Perhaps inspired from his tenure at Monk’s Cafe, Glickman’s menu also features Moules et Frites – or mussels and fries – with four of the five different selections named for well-known Mount Airy streets, such as the Sedgwick and Durham.

Craft beers are a big part of the menu with 20 on draft, two rotating cask beers nearly 30 bottle offerings. Beers range in price from $4 to $12. Wine and cocktails will also be available.

‘ For the locals, by the locals’

The Goat Hollow property has been vacant since 2008.

Between the years 1987 and 2004, the property was the home of the original Goat Hollow Tavern. The tavern was such a local favorite, that Campbell and business partner Andy Shahan decided to resurrect the name.

From 2005 to 2008, the tavern existed under the name Angie Brown’s.

Campbell and Shahan enlisted several local businesses to rehabilitate the 100-seat restaurant.

Metcalfe Architecture and Design, Fillippi Bros., Inc., Design Nehez and Philadelphia Salvage all had a hand in the extensive renovations and redesign.

The building’s original stone exterior has been restored and enhanced with reclaimed lumber.
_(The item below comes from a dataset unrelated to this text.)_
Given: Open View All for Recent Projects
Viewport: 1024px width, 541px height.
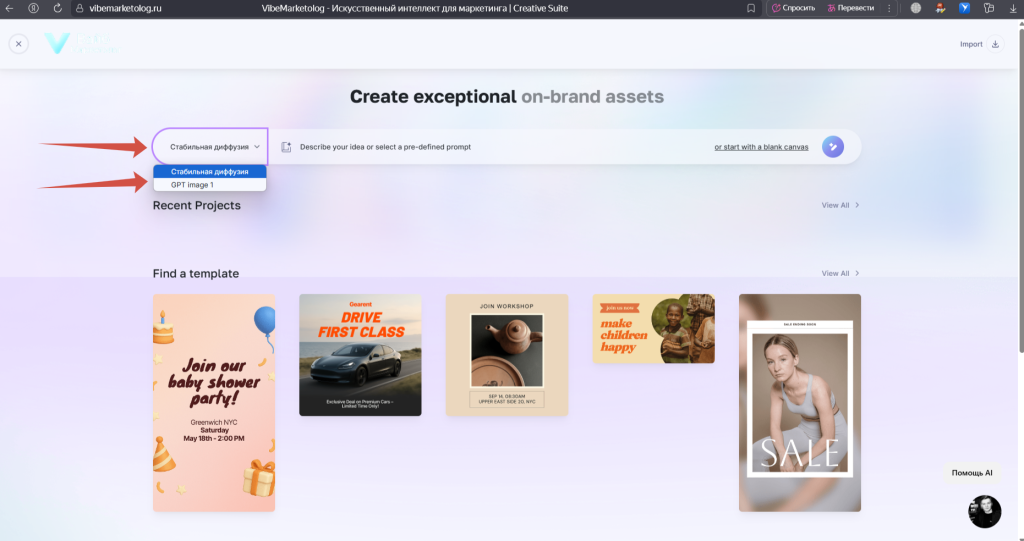Looking at the screenshot, I should point(840,205).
Inside, reclaimed wood was used for the restaurant’s flooring, tabletops, stairs and bar.

Goat Hollow’s second floor will offer additional seating as well as an intimate space for hosting private parties and taking in live music, which is set to begin shortly after opening.

An outdoor terrace space will open in the warmer months.

“This place is being brought back to life for the locals, by the locals,” said Shahan.